* [What to work on]:
Write the records out once more, exactly as they are given.

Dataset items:

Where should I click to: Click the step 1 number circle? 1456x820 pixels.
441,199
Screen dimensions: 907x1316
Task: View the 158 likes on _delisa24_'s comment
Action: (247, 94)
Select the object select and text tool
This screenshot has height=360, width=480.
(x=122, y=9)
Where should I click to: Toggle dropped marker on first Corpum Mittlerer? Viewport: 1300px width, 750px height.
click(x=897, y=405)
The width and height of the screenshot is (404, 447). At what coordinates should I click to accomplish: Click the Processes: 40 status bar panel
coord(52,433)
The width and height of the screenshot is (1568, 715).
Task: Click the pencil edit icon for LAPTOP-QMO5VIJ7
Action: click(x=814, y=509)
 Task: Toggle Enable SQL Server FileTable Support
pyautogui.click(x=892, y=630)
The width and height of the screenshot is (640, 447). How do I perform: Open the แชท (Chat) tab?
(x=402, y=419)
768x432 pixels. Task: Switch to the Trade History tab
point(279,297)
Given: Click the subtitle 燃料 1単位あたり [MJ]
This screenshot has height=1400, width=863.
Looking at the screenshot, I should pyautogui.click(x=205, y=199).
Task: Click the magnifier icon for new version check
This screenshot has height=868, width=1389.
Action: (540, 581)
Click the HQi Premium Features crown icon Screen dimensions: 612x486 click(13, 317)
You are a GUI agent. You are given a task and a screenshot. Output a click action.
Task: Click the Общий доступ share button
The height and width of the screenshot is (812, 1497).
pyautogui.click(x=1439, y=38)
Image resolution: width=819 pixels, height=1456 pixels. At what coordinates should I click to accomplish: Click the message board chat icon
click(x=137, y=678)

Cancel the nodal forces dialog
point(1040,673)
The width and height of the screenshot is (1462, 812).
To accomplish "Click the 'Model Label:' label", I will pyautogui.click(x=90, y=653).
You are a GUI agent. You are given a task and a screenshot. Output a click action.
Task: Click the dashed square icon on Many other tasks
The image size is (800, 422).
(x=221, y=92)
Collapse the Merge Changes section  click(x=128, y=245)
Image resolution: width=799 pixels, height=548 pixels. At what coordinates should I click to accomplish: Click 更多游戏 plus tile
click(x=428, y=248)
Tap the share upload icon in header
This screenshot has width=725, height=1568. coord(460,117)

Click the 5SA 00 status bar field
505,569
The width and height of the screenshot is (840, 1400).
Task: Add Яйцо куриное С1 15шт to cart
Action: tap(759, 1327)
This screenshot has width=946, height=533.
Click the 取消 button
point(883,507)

* [Solution to this exercise]:
Where should I click to: Click the step 1 number circle? 1456x820 pixels.
441,199
Screen dimensions: 907x1316
Task: View the 158 likes on _delisa24_'s comment
Action: (247, 94)
Select the object select and text tool
This screenshot has height=360, width=480.
(x=122, y=9)
Where should I click to: Toggle dropped marker on first Corpum Mittlerer? Viewport: 1300px width, 750px height.
click(x=897, y=405)
The width and height of the screenshot is (404, 447). At what coordinates should I click to accomplish: Click the Processes: 40 status bar panel
coord(52,433)
The width and height of the screenshot is (1568, 715).
Task: Click the pencil edit icon for LAPTOP-QMO5VIJ7
Action: click(x=814, y=509)
 Task: Toggle Enable SQL Server FileTable Support
pyautogui.click(x=892, y=630)
The width and height of the screenshot is (640, 447). How do I perform: Open the แชท (Chat) tab?
(x=402, y=419)
768x432 pixels. Task: Switch to the Trade History tab
point(279,297)
Given: Click the subtitle 燃料 1単位あたり [MJ]
This screenshot has height=1400, width=863.
Looking at the screenshot, I should pyautogui.click(x=205, y=199).
Task: Click the magnifier icon for new version check
This screenshot has height=868, width=1389.
Action: (540, 581)
Click the HQi Premium Features crown icon Screen dimensions: 612x486 click(13, 317)
You are a GUI agent. You are given a task and a screenshot. Output a click action.
Task: Click the Общий доступ share button
The height and width of the screenshot is (812, 1497).
pyautogui.click(x=1439, y=38)
Image resolution: width=819 pixels, height=1456 pixels. At what coordinates should I click to accomplish: Click the message board chat icon
click(x=137, y=678)

Cancel the nodal forces dialog
point(1040,673)
The width and height of the screenshot is (1462, 812).
To accomplish "Click the 'Model Label:' label", I will pyautogui.click(x=90, y=653).
You are a GUI agent. You are given a task and a screenshot. Output a click action.
Task: Click the dashed square icon on Many other tasks
The image size is (800, 422).
(x=221, y=92)
Collapse the Merge Changes section  click(x=128, y=245)
Image resolution: width=799 pixels, height=548 pixels. At what coordinates should I click to accomplish: Click 更多游戏 plus tile
click(x=428, y=248)
Tap the share upload icon in header
This screenshot has width=725, height=1568. coord(460,117)

Click the 5SA 00 status bar field
505,569
The width and height of the screenshot is (840, 1400).
Task: Add Яйцо куриное С1 15шт to cart
Action: tap(759, 1327)
This screenshot has width=946, height=533.
Click the 取消 button
point(883,507)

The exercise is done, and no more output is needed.